Please write out the material below again, swapping "Pinterest" for "Instagram" and leaving everything else as it is.

/---

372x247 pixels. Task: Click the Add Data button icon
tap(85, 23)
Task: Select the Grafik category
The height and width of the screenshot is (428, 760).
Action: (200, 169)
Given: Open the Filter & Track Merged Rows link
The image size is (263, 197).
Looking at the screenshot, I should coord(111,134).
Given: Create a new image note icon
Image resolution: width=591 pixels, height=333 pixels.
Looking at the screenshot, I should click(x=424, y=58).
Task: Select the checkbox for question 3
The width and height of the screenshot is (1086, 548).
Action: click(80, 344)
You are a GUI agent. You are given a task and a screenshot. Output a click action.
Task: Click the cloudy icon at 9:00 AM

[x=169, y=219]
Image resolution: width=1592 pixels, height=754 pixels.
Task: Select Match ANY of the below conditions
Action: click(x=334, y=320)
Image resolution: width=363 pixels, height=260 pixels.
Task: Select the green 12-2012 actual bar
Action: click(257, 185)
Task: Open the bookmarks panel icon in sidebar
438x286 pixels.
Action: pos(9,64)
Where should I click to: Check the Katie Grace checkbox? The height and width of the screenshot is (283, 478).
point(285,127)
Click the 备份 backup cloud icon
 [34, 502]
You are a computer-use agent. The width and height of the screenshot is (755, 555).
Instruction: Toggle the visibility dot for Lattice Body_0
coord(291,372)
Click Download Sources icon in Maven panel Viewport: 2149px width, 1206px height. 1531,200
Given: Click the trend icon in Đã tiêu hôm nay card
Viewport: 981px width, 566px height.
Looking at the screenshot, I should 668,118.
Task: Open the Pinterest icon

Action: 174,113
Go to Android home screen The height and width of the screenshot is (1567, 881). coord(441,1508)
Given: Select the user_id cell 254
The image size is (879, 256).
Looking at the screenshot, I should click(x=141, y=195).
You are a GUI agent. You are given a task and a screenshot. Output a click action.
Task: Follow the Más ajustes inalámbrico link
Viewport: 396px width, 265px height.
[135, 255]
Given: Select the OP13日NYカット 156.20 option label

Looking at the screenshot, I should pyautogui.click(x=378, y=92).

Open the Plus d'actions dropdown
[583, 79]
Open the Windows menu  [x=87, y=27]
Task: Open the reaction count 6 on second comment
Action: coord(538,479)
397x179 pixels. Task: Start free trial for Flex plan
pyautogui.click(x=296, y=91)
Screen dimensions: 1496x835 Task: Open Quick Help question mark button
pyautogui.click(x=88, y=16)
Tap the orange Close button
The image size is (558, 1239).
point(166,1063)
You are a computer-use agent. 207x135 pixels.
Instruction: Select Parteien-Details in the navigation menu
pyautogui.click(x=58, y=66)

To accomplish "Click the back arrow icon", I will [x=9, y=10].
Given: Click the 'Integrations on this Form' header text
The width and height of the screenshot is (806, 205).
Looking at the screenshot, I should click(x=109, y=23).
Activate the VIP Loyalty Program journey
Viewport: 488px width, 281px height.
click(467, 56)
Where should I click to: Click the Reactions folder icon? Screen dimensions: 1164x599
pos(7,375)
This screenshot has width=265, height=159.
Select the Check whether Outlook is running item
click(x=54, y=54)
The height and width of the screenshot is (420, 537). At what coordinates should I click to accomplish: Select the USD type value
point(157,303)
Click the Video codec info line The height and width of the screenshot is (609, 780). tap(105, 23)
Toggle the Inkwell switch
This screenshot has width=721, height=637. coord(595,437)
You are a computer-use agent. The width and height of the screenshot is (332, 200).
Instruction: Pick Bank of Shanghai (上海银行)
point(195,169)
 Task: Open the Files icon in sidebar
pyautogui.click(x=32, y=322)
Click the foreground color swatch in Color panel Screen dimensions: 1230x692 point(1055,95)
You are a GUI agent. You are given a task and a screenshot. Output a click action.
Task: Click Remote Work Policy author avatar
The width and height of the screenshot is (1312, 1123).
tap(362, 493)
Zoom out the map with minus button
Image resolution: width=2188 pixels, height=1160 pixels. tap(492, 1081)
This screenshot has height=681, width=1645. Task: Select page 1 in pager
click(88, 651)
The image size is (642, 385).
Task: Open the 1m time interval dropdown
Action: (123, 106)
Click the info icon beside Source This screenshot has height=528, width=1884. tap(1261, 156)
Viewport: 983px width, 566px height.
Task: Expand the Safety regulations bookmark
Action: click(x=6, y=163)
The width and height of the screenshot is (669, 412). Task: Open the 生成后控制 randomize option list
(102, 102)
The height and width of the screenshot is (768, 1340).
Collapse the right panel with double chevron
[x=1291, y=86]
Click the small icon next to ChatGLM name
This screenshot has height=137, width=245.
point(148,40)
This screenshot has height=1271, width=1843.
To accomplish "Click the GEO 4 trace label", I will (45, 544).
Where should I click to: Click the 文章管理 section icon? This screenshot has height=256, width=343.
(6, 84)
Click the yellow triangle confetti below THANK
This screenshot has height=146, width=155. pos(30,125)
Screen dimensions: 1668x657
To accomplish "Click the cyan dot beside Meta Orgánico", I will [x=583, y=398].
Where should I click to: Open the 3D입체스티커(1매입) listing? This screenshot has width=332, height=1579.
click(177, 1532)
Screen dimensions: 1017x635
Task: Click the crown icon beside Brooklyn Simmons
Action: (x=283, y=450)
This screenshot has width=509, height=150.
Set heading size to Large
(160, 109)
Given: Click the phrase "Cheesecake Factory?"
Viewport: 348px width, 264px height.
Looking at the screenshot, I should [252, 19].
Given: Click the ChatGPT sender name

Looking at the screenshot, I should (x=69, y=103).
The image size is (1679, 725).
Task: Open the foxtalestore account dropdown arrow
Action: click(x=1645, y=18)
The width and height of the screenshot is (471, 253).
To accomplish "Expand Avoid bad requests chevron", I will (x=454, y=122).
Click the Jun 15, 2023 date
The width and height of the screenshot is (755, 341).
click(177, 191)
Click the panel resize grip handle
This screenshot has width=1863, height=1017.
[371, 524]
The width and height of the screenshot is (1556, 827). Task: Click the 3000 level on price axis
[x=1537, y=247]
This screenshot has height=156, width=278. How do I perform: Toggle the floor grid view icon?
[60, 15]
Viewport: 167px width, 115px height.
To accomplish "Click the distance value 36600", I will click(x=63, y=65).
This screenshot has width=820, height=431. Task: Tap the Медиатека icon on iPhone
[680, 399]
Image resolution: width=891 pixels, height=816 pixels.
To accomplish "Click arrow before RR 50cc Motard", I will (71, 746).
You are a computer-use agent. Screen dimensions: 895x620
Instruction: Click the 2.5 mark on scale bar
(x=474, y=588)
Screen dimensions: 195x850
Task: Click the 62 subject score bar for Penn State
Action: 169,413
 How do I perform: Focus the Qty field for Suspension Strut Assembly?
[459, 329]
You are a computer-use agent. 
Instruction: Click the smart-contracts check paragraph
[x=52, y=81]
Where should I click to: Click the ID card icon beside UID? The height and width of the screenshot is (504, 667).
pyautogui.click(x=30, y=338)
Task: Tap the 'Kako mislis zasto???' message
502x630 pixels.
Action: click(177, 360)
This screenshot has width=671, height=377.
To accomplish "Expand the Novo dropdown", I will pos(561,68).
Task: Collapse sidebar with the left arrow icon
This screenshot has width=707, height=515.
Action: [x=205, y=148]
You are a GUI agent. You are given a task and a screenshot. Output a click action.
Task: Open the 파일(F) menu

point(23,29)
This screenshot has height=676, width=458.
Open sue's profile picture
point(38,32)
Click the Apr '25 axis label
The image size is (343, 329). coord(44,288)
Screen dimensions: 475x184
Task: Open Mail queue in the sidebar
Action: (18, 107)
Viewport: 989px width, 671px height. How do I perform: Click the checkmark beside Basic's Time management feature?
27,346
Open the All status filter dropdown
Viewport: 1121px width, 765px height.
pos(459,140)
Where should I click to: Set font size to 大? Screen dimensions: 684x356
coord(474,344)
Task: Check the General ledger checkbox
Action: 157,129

\---

### WRITTEN RESPONSE
372x247 pixels. Task: Click the Add Data button icon
tap(85, 23)
Task: Select the Grafik category
The height and width of the screenshot is (428, 760).
Action: (200, 169)
Given: Open the Filter & Track Merged Rows link
The image size is (263, 197).
Looking at the screenshot, I should coord(111,134).
Given: Create a new image note icon
Image resolution: width=591 pixels, height=333 pixels.
Looking at the screenshot, I should click(x=424, y=58).
Task: Select the checkbox for question 3
The width and height of the screenshot is (1086, 548).
Action: click(80, 344)
You are a GUI agent. You are given a task and a screenshot. Output a click action.
Task: Click the cloudy icon at 9:00 AM

[x=169, y=219]
Image resolution: width=1592 pixels, height=754 pixels.
Task: Select Match ANY of the below conditions
Action: click(x=334, y=320)
Image resolution: width=363 pixels, height=260 pixels.
Task: Select the green 12-2012 actual bar
Action: click(257, 185)
Task: Open the bookmarks panel icon in sidebar
438x286 pixels.
Action: pos(9,64)
Where should I click to: Check the Katie Grace checkbox? The height and width of the screenshot is (283, 478).
point(285,127)
Click the 备份 backup cloud icon
 [34, 502]
You are a computer-use agent. The width and height of the screenshot is (755, 555).
Instruction: Toggle the visibility dot for Lattice Body_0
coord(291,372)
Click Download Sources icon in Maven panel Viewport: 2149px width, 1206px height. 1531,200
Given: Click the trend icon in Đã tiêu hôm nay card
Viewport: 981px width, 566px height.
Looking at the screenshot, I should 668,118.
Task: Open the Instagram icon

Action: 174,113
Go to Android home screen The height and width of the screenshot is (1567, 881). coord(441,1508)
Given: Select the user_id cell 254
The image size is (879, 256).
Looking at the screenshot, I should click(x=141, y=195).
You are a GUI agent. You are given a task and a screenshot. Output a click action.
Task: Follow the Más ajustes inalámbrico link
Viewport: 396px width, 265px height.
[135, 255]
Given: Select the OP13日NYカット 156.20 option label

Looking at the screenshot, I should pyautogui.click(x=378, y=92).

Open the Plus d'actions dropdown
[583, 79]
Open the Windows menu  [x=87, y=27]
Task: Open the reaction count 6 on second comment
Action: coord(538,479)
397x179 pixels. Task: Start free trial for Flex plan
pyautogui.click(x=296, y=91)
Screen dimensions: 1496x835 Task: Open Quick Help question mark button
pyautogui.click(x=88, y=16)
Tap the orange Close button
The image size is (558, 1239).
point(166,1063)
You are a computer-use agent. 207x135 pixels.
Instruction: Select Parteien-Details in the navigation menu
pyautogui.click(x=58, y=66)

To accomplish "Click the back arrow icon", I will [x=9, y=10].
Given: Click the 'Integrations on this Form' header text
The width and height of the screenshot is (806, 205).
Looking at the screenshot, I should click(x=109, y=23).
Activate the VIP Loyalty Program journey
Viewport: 488px width, 281px height.
click(467, 56)
Where should I click to: Click the Reactions folder icon? Screen dimensions: 1164x599
pos(7,375)
This screenshot has width=265, height=159.
Select the Check whether Outlook is running item
click(x=54, y=54)
The height and width of the screenshot is (420, 537). At what coordinates should I click to accomplish: Select the USD type value
point(157,303)
Click the Video codec info line The height and width of the screenshot is (609, 780). tap(105, 23)
Toggle the Inkwell switch
This screenshot has width=721, height=637. coord(595,437)
You are a computer-use agent. The width and height of the screenshot is (332, 200).
Instruction: Pick Bank of Shanghai (上海银行)
point(195,169)
 Task: Open the Files icon in sidebar
pyautogui.click(x=32, y=322)
Click the foreground color swatch in Color panel Screen dimensions: 1230x692 point(1055,95)
You are a GUI agent. You are given a task and a screenshot. Output a click action.
Task: Click Remote Work Policy author avatar
The width and height of the screenshot is (1312, 1123).
tap(362, 493)
Zoom out the map with minus button
Image resolution: width=2188 pixels, height=1160 pixels. tap(492, 1081)
This screenshot has height=681, width=1645. Task: Select page 1 in pager
click(88, 651)
The image size is (642, 385).
Task: Open the 1m time interval dropdown
Action: (123, 106)
Click the info icon beside Source This screenshot has height=528, width=1884. tap(1261, 156)
Viewport: 983px width, 566px height.
Task: Expand the Safety regulations bookmark
Action: click(x=6, y=163)
The width and height of the screenshot is (669, 412). Task: Open the 生成后控制 randomize option list
(102, 102)
The height and width of the screenshot is (768, 1340).
Collapse the right panel with double chevron
[x=1291, y=86]
Click the small icon next to ChatGLM name
This screenshot has height=137, width=245.
point(148,40)
This screenshot has height=1271, width=1843.
To accomplish "Click the GEO 4 trace label", I will (45, 544).
Where should I click to: Click the 文章管理 section icon? This screenshot has height=256, width=343.
(6, 84)
Click the yellow triangle confetti below THANK
This screenshot has height=146, width=155. pos(30,125)
Screen dimensions: 1668x657
To accomplish "Click the cyan dot beside Meta Orgánico", I will [x=583, y=398].
Where should I click to: Open the 3D입체스티커(1매입) listing? This screenshot has width=332, height=1579.
click(177, 1532)
Screen dimensions: 1017x635
Task: Click the crown icon beside Brooklyn Simmons
Action: (x=283, y=450)
This screenshot has width=509, height=150.
Set heading size to Large
(160, 109)
Given: Click the phrase "Cheesecake Factory?"
Viewport: 348px width, 264px height.
Looking at the screenshot, I should [252, 19].
Given: Click the ChatGPT sender name

Looking at the screenshot, I should (x=69, y=103).
The image size is (1679, 725).
Task: Open the foxtalestore account dropdown arrow
Action: click(x=1645, y=18)
The width and height of the screenshot is (471, 253).
To accomplish "Expand Avoid bad requests chevron", I will (x=454, y=122).
Click the Jun 15, 2023 date
The width and height of the screenshot is (755, 341).
click(177, 191)
Click the panel resize grip handle
This screenshot has width=1863, height=1017.
[371, 524]
The width and height of the screenshot is (1556, 827). Task: Click the 3000 level on price axis
[x=1537, y=247]
This screenshot has height=156, width=278. How do I perform: Toggle the floor grid view icon?
[60, 15]
Viewport: 167px width, 115px height.
To accomplish "Click the distance value 36600", I will click(x=63, y=65).
This screenshot has width=820, height=431. Task: Tap the Медиатека icon on iPhone
[680, 399]
Image resolution: width=891 pixels, height=816 pixels.
To accomplish "Click arrow before RR 50cc Motard", I will (71, 746).
You are a computer-use agent. Screen dimensions: 895x620
Instruction: Click the 2.5 mark on scale bar
(x=474, y=588)
Screen dimensions: 195x850
Task: Click the 62 subject score bar for Penn State
Action: 169,413
 How do I perform: Focus the Qty field for Suspension Strut Assembly?
[459, 329]
You are a computer-use agent. 
Instruction: Click the smart-contracts check paragraph
[x=52, y=81]
Where should I click to: Click the ID card icon beside UID? The height and width of the screenshot is (504, 667).
pyautogui.click(x=30, y=338)
Task: Tap the 'Kako mislis zasto???' message
502x630 pixels.
Action: click(177, 360)
This screenshot has width=671, height=377.
To accomplish "Expand the Novo dropdown", I will pos(561,68).
Task: Collapse sidebar with the left arrow icon
This screenshot has width=707, height=515.
Action: [x=205, y=148]
You are a GUI agent. You are given a task and a screenshot. Output a click action.
Task: Open the 파일(F) menu

point(23,29)
This screenshot has height=676, width=458.
Open sue's profile picture
point(38,32)
Click the Apr '25 axis label
The image size is (343, 329). coord(44,288)
Screen dimensions: 475x184
Task: Open Mail queue in the sidebar
Action: (18, 107)
Viewport: 989px width, 671px height. How do I perform: Click the checkmark beside Basic's Time management feature?
27,346
Open the All status filter dropdown
Viewport: 1121px width, 765px height.
pos(459,140)
Where should I click to: Set font size to 大? Screen dimensions: 684x356
coord(474,344)
Task: Check the General ledger checkbox
Action: 157,129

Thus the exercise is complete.